### REQUIREMENT:
Reproduce every item below word for word.

* start RECORDS SUPPLIED *

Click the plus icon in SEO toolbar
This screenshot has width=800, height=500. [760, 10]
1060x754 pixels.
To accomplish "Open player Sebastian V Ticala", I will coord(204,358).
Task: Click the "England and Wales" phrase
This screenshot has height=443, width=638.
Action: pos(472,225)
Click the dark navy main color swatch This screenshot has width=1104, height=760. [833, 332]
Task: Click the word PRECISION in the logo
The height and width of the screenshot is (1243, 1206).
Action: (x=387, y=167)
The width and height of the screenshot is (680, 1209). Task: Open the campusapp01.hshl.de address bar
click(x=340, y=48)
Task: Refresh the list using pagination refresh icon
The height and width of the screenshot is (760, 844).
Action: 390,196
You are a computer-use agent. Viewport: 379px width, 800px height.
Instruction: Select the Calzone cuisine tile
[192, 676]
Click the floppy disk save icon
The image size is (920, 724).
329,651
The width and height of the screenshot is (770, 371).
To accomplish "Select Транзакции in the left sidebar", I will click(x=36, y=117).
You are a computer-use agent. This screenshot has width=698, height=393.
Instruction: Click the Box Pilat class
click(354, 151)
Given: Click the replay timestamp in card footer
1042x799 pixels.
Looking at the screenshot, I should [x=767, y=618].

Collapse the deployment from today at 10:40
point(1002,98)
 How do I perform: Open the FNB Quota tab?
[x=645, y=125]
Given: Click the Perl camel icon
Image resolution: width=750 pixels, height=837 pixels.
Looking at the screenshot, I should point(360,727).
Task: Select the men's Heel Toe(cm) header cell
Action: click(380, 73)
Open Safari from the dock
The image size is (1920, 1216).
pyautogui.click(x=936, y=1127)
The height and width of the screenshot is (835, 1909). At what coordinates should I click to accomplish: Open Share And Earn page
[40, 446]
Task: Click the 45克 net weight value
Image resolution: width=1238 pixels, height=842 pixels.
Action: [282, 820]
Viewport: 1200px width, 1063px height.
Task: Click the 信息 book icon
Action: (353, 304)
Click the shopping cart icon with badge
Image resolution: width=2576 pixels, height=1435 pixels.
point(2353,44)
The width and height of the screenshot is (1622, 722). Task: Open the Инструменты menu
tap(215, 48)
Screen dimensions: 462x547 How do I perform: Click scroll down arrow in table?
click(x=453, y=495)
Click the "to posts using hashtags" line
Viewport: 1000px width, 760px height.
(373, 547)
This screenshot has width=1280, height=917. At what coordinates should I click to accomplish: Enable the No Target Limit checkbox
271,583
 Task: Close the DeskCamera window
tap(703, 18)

* end RECORDS SUPPLIED *

### PROBLEM SOLUTION:
Click the plus icon in SEO toolbar
This screenshot has width=800, height=500. [760, 10]
1060x754 pixels.
To accomplish "Open player Sebastian V Ticala", I will coord(204,358).
Task: Click the "England and Wales" phrase
This screenshot has height=443, width=638.
Action: pos(472,225)
Click the dark navy main color swatch This screenshot has width=1104, height=760. [833, 332]
Task: Click the word PRECISION in the logo
The height and width of the screenshot is (1243, 1206).
Action: (x=387, y=167)
The width and height of the screenshot is (680, 1209). Task: Open the campusapp01.hshl.de address bar
click(x=340, y=48)
Task: Refresh the list using pagination refresh icon
The height and width of the screenshot is (760, 844).
Action: 390,196
You are a computer-use agent. Viewport: 379px width, 800px height.
Instruction: Select the Calzone cuisine tile
[192, 676]
Click the floppy disk save icon
The image size is (920, 724).
329,651
The width and height of the screenshot is (770, 371).
To accomplish "Select Транзакции in the left sidebar", I will click(x=36, y=117).
You are a computer-use agent. This screenshot has width=698, height=393.
Instruction: Click the Box Pilat class
click(354, 151)
Given: Click the replay timestamp in card footer
1042x799 pixels.
Looking at the screenshot, I should [x=767, y=618].

Collapse the deployment from today at 10:40
point(1002,98)
 How do I perform: Open the FNB Quota tab?
[x=645, y=125]
Given: Click the Perl camel icon
Image resolution: width=750 pixels, height=837 pixels.
Looking at the screenshot, I should point(360,727).
Task: Select the men's Heel Toe(cm) header cell
Action: click(380, 73)
Open Safari from the dock
The image size is (1920, 1216).
pyautogui.click(x=936, y=1127)
The height and width of the screenshot is (835, 1909). At what coordinates should I click to accomplish: Open Share And Earn page
[40, 446]
Task: Click the 45克 net weight value
Image resolution: width=1238 pixels, height=842 pixels.
Action: [282, 820]
Viewport: 1200px width, 1063px height.
Task: Click the 信息 book icon
Action: (353, 304)
Click the shopping cart icon with badge
Image resolution: width=2576 pixels, height=1435 pixels.
point(2353,44)
The width and height of the screenshot is (1622, 722). Task: Open the Инструменты menu
tap(215, 48)
Screen dimensions: 462x547 How do I perform: Click scroll down arrow in table?
click(x=453, y=495)
Click the "to posts using hashtags" line
Viewport: 1000px width, 760px height.
(373, 547)
This screenshot has width=1280, height=917. At what coordinates should I click to accomplish: Enable the No Target Limit checkbox
271,583
 Task: Close the DeskCamera window
tap(703, 18)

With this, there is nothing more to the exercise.